§ **WORK INSTRUCTIONS**
Set down all of the data that follows, keeping every character.

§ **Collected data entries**
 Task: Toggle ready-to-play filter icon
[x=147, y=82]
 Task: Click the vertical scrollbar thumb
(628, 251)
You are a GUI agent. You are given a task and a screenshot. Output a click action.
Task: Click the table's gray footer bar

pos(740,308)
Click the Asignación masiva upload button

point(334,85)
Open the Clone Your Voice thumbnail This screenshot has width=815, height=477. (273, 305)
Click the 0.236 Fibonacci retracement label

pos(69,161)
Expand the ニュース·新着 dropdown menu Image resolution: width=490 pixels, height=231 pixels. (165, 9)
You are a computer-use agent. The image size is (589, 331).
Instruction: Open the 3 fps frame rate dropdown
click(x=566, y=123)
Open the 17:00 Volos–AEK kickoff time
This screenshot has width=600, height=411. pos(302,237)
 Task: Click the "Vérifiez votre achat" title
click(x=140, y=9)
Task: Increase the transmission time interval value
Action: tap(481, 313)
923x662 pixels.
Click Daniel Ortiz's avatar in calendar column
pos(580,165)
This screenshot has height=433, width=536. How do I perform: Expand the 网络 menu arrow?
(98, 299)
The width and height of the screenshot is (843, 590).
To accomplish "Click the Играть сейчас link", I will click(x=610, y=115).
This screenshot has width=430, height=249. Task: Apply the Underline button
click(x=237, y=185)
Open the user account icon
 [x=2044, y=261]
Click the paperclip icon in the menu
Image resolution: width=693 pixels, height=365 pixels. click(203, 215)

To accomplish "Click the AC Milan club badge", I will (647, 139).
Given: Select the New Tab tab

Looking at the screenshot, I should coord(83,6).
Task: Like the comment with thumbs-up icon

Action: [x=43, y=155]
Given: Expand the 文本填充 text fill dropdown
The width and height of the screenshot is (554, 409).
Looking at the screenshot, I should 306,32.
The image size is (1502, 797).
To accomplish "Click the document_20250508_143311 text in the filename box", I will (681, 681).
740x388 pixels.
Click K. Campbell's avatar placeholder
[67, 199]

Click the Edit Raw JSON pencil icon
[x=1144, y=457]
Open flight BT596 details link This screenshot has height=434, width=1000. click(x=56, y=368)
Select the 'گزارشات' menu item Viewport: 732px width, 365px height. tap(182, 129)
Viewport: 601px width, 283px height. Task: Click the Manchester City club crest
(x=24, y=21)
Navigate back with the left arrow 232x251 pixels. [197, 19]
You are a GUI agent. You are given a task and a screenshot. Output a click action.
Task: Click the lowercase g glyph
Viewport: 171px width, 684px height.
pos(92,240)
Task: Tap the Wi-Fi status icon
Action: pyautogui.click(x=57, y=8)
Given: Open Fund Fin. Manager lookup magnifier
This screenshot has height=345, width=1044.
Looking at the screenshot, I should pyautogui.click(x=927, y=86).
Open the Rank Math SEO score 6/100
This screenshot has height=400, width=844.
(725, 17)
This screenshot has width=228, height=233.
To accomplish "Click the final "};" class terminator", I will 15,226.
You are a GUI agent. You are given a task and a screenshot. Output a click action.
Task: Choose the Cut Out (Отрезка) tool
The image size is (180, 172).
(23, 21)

§ **FINISHED TASK**
 Task: Toggle ready-to-play filter icon
[x=147, y=82]
 Task: Click the vertical scrollbar thumb
(628, 251)
You are a GUI agent. You are given a task and a screenshot. Output a click action.
Task: Click the table's gray footer bar

pos(740,308)
Click the Asignación masiva upload button

point(334,85)
Open the Clone Your Voice thumbnail This screenshot has width=815, height=477. (273, 305)
Click the 0.236 Fibonacci retracement label

pos(69,161)
Expand the ニュース·新着 dropdown menu Image resolution: width=490 pixels, height=231 pixels. (165, 9)
You are a computer-use agent. The image size is (589, 331).
Instruction: Open the 3 fps frame rate dropdown
click(x=566, y=123)
Open the 17:00 Volos–AEK kickoff time
This screenshot has width=600, height=411. pos(302,237)
 Task: Click the "Vérifiez votre achat" title
click(x=140, y=9)
Task: Increase the transmission time interval value
Action: tap(481, 313)
923x662 pixels.
Click Daniel Ortiz's avatar in calendar column
pos(580,165)
This screenshot has height=433, width=536. How do I perform: Expand the 网络 menu arrow?
(98, 299)
The width and height of the screenshot is (843, 590).
To accomplish "Click the Играть сейчас link", I will click(x=610, y=115).
This screenshot has width=430, height=249. Task: Apply the Underline button
click(x=237, y=185)
Open the user account icon
 [x=2044, y=261]
Click the paperclip icon in the menu
Image resolution: width=693 pixels, height=365 pixels. click(203, 215)

To accomplish "Click the AC Milan club badge", I will (647, 139).
Given: Select the New Tab tab

Looking at the screenshot, I should coord(83,6).
Task: Like the comment with thumbs-up icon

Action: [x=43, y=155]
Given: Expand the 文本填充 text fill dropdown
The width and height of the screenshot is (554, 409).
Looking at the screenshot, I should 306,32.
The image size is (1502, 797).
To accomplish "Click the document_20250508_143311 text in the filename box", I will (681, 681).
740x388 pixels.
Click K. Campbell's avatar placeholder
[67, 199]

Click the Edit Raw JSON pencil icon
[x=1144, y=457]
Open flight BT596 details link This screenshot has height=434, width=1000. click(x=56, y=368)
Select the 'گزارشات' menu item Viewport: 732px width, 365px height. tap(182, 129)
Viewport: 601px width, 283px height. Task: Click the Manchester City club crest
(x=24, y=21)
Navigate back with the left arrow 232x251 pixels. [197, 19]
You are a GUI agent. You are given a task and a screenshot. Output a click action.
Task: Click the lowercase g glyph
Viewport: 171px width, 684px height.
pos(92,240)
Task: Tap the Wi-Fi status icon
Action: pyautogui.click(x=57, y=8)
Given: Open Fund Fin. Manager lookup magnifier
This screenshot has height=345, width=1044.
Looking at the screenshot, I should pyautogui.click(x=927, y=86).
Open the Rank Math SEO score 6/100
This screenshot has height=400, width=844.
(725, 17)
This screenshot has width=228, height=233.
To accomplish "Click the final "};" class terminator", I will 15,226.
You are a GUI agent. You are given a task and a screenshot. Output a click action.
Task: Choose the Cut Out (Отрезка) tool
The image size is (180, 172).
(23, 21)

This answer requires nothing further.